I’m not one for “revising”. I mean, seems like a wasteful endeavor, certainly something my Grandmother would have disapproved of. I have definitely said and done various things I have later regretted. Fighting with Grandma the night before she died was certainly in that category. I was 17 though and I forgave myself long ago. That ate me up for a while. I learned from it, and I grew up and learned to be more grateful. Our whole family in turn each had regretted something they said or did leading up to her death. We all learned to say “I Love You” more. To this day we always say “I Love you” at the end of a call. My sister has even called back, just to say it. 🙂
I wish Neil Young hadn’t done that “robot” album; caused him a lot of grief at the time, and it was downright AWFUL. Yet, I read in one biography that he was inspired with electronic sound because of his work with electronics with toy trains. Young had built this whole intricate and GIGANTIC model train “village” for his disabled son. He believed that all children should have a chance to play. So he rigged up a big BUTTON that his son could use to control some of the basic functions of the train. Very cool. So all things have a purpose. Changing one string in the fabric of your own past could unravel everything, and leave ya naked as the day you were born…and then where would you be?
No, this one took some careful thought. If I could change something it would be to go back to neverland when my girlfriend Clare was going through all her “stuff”, I would have called her more. Maybe even gone so far as to have once gone out of my comfort zone and taken a bus down to visit her. Just once. Years later now we have completely lost touch. I regret not trying harder when she really needed me.
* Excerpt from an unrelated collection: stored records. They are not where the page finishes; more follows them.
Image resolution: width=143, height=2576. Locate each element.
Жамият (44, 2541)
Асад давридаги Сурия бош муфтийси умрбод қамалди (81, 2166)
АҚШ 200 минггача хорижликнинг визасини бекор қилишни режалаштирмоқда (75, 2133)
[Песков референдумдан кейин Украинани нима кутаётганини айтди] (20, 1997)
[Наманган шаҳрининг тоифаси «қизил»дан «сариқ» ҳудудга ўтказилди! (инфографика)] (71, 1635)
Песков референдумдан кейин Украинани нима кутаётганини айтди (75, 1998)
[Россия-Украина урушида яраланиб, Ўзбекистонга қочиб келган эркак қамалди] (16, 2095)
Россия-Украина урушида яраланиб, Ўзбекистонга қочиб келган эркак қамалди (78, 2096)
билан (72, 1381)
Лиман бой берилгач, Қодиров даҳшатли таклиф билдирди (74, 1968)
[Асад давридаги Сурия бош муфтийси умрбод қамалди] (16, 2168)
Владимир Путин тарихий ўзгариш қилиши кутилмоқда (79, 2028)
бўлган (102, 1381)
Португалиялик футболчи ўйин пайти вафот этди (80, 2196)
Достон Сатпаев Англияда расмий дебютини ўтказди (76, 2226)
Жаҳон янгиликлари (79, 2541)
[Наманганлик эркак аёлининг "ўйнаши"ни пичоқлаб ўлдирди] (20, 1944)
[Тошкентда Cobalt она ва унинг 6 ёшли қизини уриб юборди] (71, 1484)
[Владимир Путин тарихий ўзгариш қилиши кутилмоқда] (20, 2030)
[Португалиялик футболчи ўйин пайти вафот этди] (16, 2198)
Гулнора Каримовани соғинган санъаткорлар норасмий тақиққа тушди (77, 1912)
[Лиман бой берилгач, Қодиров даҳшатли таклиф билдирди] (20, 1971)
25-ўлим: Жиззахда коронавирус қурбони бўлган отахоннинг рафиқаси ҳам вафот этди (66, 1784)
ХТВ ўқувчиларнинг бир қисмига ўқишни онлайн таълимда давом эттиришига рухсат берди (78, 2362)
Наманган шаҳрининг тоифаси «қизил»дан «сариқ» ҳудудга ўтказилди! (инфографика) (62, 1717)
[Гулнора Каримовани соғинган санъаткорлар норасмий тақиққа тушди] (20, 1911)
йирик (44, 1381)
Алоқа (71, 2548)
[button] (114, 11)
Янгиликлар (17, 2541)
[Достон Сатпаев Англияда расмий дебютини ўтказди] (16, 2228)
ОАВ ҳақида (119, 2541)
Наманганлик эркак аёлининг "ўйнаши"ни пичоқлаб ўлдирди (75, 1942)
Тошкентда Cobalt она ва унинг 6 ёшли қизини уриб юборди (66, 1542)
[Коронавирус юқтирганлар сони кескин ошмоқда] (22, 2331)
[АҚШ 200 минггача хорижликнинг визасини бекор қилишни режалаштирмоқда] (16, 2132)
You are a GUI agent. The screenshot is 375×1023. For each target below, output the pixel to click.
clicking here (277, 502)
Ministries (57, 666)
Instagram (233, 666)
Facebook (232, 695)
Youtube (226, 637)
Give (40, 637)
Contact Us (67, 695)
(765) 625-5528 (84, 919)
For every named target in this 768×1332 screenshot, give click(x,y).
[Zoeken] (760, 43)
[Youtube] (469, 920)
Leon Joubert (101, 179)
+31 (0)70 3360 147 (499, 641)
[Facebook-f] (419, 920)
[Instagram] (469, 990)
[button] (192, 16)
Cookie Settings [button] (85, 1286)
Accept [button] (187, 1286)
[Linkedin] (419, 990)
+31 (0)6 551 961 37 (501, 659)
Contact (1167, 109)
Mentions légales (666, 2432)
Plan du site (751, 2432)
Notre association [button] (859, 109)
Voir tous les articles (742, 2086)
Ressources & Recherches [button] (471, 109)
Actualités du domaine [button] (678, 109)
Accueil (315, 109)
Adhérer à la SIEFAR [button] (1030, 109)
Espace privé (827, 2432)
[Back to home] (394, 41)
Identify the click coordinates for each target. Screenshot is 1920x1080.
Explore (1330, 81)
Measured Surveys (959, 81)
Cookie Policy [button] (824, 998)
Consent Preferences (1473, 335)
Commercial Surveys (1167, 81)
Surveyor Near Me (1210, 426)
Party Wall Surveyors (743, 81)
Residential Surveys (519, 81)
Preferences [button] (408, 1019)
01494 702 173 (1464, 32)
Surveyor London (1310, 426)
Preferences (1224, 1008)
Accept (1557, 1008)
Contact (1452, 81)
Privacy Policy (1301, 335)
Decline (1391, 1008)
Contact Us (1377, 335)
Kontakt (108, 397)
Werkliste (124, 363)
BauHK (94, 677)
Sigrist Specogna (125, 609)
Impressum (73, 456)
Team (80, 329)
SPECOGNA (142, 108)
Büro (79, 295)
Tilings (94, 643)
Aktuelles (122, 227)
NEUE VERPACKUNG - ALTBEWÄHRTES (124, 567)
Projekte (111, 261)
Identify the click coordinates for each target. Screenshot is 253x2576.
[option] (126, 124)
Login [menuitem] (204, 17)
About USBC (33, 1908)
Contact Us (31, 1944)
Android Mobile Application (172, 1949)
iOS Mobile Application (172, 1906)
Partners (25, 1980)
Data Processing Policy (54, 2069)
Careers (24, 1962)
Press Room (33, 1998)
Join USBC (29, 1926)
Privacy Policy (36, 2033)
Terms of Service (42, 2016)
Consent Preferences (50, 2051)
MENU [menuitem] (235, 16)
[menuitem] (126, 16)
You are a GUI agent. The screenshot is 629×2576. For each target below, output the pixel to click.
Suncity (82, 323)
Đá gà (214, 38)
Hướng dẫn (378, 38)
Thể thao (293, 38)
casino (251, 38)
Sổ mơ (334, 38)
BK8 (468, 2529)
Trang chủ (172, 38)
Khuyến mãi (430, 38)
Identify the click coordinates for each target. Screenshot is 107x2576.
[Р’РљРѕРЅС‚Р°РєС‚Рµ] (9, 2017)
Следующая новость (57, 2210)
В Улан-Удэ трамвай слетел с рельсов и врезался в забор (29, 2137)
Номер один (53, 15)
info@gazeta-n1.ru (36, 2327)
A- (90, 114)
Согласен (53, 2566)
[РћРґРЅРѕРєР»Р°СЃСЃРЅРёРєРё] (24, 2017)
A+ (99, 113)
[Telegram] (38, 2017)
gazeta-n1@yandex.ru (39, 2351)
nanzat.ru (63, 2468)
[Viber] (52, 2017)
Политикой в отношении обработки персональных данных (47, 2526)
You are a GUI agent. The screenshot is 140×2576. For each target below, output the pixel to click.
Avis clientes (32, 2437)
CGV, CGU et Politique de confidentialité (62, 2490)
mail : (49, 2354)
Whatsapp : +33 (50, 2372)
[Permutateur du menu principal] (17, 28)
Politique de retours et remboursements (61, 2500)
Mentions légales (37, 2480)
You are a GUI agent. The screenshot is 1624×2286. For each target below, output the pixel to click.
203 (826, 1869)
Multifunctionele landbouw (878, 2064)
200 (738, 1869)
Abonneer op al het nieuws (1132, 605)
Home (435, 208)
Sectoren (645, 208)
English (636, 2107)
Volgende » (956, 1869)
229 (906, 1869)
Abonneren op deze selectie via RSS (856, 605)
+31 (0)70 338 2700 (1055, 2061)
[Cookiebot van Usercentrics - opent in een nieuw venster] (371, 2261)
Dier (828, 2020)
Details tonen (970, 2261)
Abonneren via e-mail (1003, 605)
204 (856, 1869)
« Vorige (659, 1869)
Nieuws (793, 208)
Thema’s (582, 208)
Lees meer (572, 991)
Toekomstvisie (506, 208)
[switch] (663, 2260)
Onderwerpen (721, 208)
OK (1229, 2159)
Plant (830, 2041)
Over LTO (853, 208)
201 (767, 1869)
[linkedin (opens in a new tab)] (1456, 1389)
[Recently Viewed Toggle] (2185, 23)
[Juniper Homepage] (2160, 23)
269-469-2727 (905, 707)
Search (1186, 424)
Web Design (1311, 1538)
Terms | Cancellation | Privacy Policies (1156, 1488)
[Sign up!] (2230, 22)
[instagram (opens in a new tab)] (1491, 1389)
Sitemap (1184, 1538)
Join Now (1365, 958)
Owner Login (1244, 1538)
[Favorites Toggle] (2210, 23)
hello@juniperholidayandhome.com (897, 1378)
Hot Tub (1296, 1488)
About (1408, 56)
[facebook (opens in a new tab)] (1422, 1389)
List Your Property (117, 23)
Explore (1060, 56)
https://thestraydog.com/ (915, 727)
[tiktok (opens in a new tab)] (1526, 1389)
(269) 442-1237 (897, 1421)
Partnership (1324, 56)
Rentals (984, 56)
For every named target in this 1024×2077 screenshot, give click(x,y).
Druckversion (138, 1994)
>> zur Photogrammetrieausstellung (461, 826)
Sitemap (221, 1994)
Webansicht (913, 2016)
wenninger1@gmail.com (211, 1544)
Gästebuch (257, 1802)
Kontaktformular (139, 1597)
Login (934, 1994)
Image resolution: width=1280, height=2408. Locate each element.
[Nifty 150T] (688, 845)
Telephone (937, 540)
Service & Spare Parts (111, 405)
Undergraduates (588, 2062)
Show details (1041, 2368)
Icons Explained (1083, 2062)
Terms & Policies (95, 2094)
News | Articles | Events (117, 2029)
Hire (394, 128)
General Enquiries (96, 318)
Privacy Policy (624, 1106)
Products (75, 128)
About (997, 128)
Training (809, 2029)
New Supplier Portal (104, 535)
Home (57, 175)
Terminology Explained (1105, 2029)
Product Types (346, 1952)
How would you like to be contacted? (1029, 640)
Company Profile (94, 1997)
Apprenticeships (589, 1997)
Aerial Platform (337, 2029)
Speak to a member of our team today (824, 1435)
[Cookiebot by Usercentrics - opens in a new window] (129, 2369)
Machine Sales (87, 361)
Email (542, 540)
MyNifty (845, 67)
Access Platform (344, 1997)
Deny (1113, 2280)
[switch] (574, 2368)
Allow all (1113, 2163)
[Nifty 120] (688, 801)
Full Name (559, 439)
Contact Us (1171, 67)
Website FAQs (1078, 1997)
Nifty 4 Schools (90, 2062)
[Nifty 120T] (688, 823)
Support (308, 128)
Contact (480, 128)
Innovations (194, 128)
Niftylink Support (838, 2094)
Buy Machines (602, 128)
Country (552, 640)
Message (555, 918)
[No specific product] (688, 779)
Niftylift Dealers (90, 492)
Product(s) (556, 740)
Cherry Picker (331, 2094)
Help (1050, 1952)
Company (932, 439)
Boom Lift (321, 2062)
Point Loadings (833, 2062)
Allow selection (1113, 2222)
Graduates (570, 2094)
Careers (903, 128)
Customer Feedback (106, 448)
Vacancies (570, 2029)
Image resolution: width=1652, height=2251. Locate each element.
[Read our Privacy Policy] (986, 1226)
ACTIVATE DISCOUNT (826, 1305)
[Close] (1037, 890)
I mean if I really want to go back and pick off some scabs we could poke around in that time of my life some more. That place in time has a lot of old wounds, from a long time ago in a land far far away. I won’t though. All that has been lying on the road somewhere WAY behind me, I’m not going back for that, its long gone out my “gunny sac”.
If any revising is done for me, its to scrap away some of the horrible memories of some of their nastiness, to take the sting out for later on. I mean, time does that in its own course, so I’m not sure if that qualifies “strickly” as revisionist…but we do either remember the good more than the bad, or vice versa. Some of us are positive in our outlook, and some prefer to wallow in their transgressions.